## Assignment
Below are some entries. Count the lines where "output" appears and state only that number.

Saved data entries:
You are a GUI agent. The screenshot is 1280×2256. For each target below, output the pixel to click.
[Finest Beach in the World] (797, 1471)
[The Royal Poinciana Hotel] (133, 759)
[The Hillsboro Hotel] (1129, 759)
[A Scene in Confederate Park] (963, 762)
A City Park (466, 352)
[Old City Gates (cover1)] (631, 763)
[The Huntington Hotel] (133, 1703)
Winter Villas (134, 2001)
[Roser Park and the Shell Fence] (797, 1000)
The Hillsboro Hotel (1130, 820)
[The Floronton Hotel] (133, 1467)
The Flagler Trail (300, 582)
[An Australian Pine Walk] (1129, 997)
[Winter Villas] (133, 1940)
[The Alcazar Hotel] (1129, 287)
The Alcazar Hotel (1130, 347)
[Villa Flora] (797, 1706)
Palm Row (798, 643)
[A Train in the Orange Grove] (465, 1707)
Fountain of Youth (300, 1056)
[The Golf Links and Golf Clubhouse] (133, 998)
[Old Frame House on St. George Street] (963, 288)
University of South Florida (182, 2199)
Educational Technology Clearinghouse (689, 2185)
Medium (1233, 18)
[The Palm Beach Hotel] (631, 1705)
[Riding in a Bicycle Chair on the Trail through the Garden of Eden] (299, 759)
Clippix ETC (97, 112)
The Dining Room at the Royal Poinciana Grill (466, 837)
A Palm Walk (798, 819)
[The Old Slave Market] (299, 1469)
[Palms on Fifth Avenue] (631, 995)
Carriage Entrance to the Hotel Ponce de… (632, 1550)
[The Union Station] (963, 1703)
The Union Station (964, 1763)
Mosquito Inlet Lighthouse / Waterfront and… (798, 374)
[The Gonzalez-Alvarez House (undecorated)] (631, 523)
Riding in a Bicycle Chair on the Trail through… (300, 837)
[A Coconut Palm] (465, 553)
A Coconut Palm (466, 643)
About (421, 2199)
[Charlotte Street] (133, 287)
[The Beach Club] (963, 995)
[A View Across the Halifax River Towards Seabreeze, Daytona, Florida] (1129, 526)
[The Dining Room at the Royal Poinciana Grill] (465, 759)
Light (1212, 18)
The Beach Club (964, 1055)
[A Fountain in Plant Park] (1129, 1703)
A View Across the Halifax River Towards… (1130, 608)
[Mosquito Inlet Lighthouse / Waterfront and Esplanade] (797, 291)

==

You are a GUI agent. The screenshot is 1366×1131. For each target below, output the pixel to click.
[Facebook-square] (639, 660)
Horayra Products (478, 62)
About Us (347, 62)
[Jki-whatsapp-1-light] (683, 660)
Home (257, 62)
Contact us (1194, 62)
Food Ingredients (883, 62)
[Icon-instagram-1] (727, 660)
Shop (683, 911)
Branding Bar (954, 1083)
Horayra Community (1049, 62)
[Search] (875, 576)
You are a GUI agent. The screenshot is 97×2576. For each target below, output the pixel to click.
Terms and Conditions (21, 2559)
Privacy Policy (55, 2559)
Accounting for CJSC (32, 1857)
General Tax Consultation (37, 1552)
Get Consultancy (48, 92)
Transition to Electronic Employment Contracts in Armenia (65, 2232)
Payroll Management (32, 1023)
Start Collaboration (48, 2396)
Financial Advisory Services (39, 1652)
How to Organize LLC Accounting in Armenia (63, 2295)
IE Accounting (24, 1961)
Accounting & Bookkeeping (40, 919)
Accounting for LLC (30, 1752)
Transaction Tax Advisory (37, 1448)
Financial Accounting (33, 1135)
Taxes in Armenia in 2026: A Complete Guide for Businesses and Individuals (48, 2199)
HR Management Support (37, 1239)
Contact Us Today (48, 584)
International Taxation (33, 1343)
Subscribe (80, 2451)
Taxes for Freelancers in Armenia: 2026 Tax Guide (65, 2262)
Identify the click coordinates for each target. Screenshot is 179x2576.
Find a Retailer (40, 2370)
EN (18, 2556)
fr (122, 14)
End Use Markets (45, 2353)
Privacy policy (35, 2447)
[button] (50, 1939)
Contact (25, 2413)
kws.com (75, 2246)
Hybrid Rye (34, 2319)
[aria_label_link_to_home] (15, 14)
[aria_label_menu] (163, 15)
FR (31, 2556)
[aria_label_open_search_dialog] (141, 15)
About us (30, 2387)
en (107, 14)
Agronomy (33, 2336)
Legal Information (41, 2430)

...

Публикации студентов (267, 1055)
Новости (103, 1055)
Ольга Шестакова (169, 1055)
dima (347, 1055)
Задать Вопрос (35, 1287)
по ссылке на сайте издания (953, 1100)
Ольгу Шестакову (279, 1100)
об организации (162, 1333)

## Problem solution
3